Editing with two audio tracks

vitalforces wrote on 7/7/2004, 3:05 PM
I have a workaround for two tracks of audio in editing a long-form film project, but the options are limited by the fact that my camera mike's sound is not the project sound--a boom mike provides the pro sound (DAT converted to wav on CD) and that track has to be synched to each clip.

Thanks to Vegas' realtime playback and waveform graphics, I record the DV with the camera mike on, and after capturing I use the camera audio's waveform on the timeline to perfectly sync the boom sound on a track directly under it, then simply mute the DV audio. Thus--I never delete the DV audio track. At the end, I either output to DVD or to tape, with the camera audio muted--yet always available if something goes wrong.

My problem is that certain Vegas functions, such as the media bin and trimmer, cannot store the clips on the timeline (one avi video/audio and 1 DAT audio converted to a wav file) as a single unit, so all my work takes place along the timeline and nowhere else. (I open a second instance of Vegas with the reels and sound synched in order, then cut & paste them into the project running on the first Vegas, since I can't use the media bins or trimmer once the synching is done).

I'm just wondering if anyone might have developed a more efficient way to work, that doesn't involve rendering 27 reels of DV to new avi files (both for reasons of not wanting to eliminate the track of camera sound, and the obvious storage problem).

Comments

Spot|DSE wrote on 7/7/2004, 4:15 PM
Since you don't want to lose the original sound...I can't imagine another way.

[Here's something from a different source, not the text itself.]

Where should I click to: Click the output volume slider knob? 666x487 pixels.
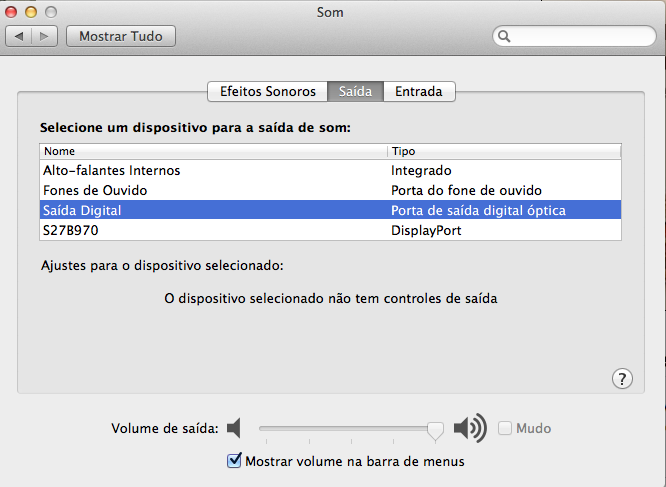coord(435,430)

You've got 350 gigs of media in just vid there...not counting the extra audio, so you'd need a 400 gig drive or 2 200 gig drives etc.
We store all this off on our RAID at once, but usually end up replacing at least one of the original audio channels from the cam. Since it's usually dialog, no big thing to lose one of two channels.
vitalforces wrote on 7/7/2004, 9:41 PM
Thanks for the thoughts. I did add on some major storage, now have 600 gigs of firewire--the more I think about it, maybe it's time to wean away from the 'scratch' track and settle on the DAT sound. As I render one reel, I'd be deleting the old one.
Spot|DSE wrote on 7/7/2004, 10:06 PM
If the info on the DAT is mono, use that for one channel and original for the other.
You could also use the not-often-talked-about pca format to store and edit. nearly 50% in compression on average, depending on source, it is a lossless format, and is WONDERFUL for archiving.
vitalforces wrote on 7/10/2004, 7:43 AM
Excellent! Thanks for the tip. (Late but I don't hit the forum every day.)